### ABOUT THIS TASK
With the pictures left out, write out exactly the lines of the listing below that run from the line with "The width and" through the line with "At what coordinates".

### RECORDS SUPPLIED
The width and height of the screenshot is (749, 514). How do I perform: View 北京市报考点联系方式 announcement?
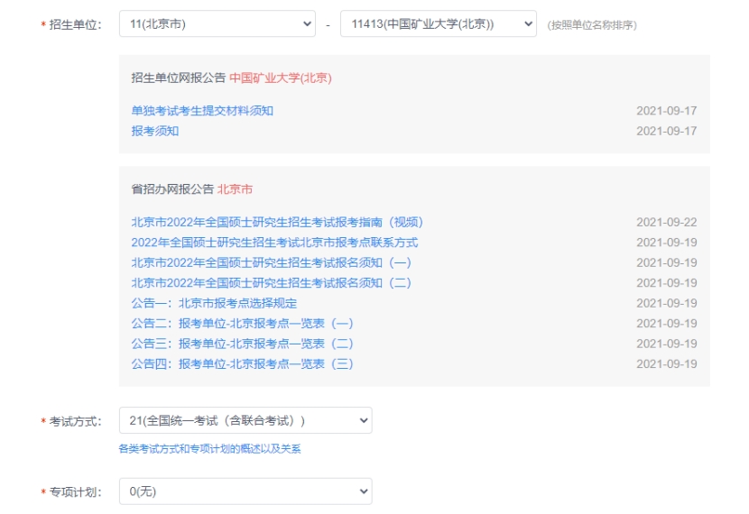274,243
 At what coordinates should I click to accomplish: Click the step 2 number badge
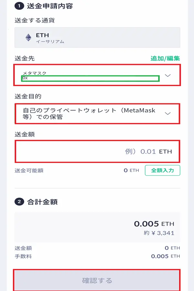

* * *

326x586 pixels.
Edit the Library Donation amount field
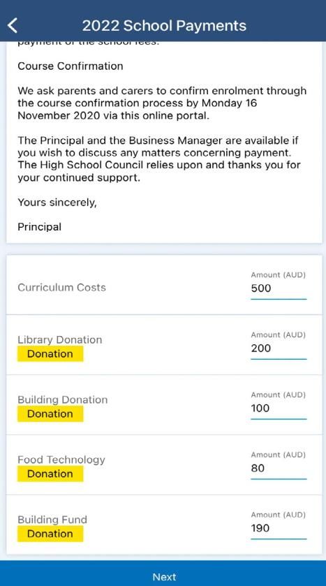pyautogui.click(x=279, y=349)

### REPLY TO THE TASK
The width and height of the screenshot is (749, 514). How do I perform: View 北京市报考点联系方式 announcement?
274,243
 At what coordinates should I click to accomplish: Click the step 2 number badge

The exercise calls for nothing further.